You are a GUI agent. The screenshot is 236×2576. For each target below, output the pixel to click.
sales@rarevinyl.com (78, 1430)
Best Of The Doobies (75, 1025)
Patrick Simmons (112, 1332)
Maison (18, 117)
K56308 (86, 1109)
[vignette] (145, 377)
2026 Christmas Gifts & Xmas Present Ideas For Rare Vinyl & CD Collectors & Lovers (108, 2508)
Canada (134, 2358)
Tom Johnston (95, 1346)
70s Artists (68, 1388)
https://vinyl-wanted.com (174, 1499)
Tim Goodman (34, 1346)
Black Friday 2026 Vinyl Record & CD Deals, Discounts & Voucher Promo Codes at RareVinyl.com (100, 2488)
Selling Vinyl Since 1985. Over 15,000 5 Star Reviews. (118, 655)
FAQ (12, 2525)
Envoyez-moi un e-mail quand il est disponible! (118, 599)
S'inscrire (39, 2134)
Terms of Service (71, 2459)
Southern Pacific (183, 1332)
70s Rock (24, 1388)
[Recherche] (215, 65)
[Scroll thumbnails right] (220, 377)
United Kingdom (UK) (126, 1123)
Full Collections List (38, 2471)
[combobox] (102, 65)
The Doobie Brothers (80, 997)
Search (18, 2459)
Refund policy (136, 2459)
==
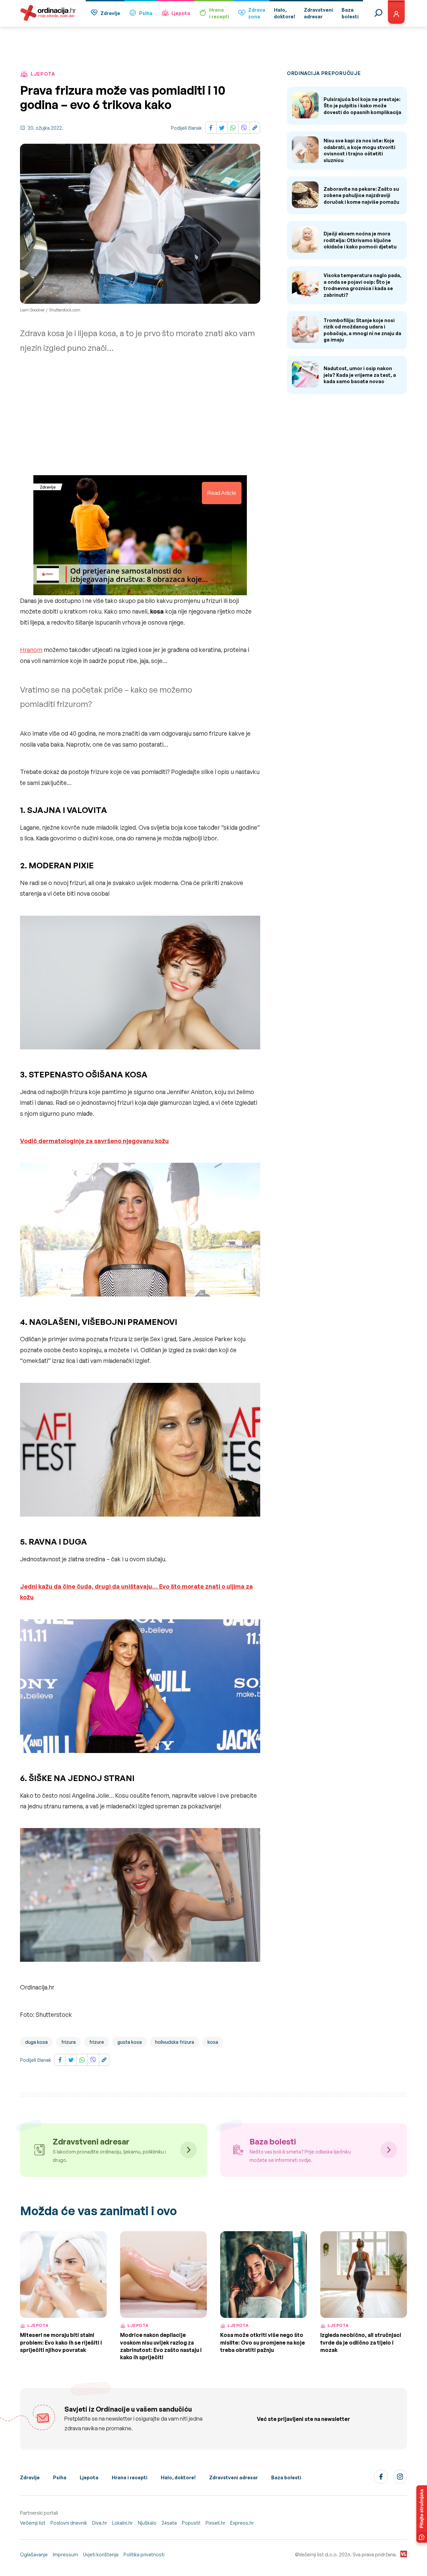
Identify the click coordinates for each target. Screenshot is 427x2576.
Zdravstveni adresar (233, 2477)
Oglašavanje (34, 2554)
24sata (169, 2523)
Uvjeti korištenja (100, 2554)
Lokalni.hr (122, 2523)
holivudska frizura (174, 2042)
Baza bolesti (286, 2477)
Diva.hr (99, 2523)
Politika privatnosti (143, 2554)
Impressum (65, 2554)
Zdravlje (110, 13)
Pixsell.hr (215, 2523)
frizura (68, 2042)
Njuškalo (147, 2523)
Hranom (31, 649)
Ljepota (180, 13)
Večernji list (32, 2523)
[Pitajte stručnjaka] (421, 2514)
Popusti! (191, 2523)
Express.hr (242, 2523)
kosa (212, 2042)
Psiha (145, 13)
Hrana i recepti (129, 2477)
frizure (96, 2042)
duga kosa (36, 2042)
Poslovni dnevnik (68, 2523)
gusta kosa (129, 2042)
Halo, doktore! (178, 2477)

REQUIRED ACTION
Working from the material above, retype exactly the lines from the one with "Pixsell.hr (215, 2523)" through the one with "Halo, doktore! (178, 2477)", both included, and only those lines.

OUTPUT OF THE TASK
Pixsell.hr (215, 2523)
frizura (68, 2042)
Njuškalo (147, 2523)
Hranom (31, 649)
Ljepota (180, 13)
Večernji list (32, 2523)
[Pitajte stručnjaka] (421, 2514)
Popusti! (191, 2523)
Express.hr (242, 2523)
kosa (212, 2042)
Psiha (145, 13)
Hrana i recepti (129, 2477)
frizure (96, 2042)
duga kosa (36, 2042)
Poslovni dnevnik (68, 2523)
gusta kosa (129, 2042)
Halo, doktore! (178, 2477)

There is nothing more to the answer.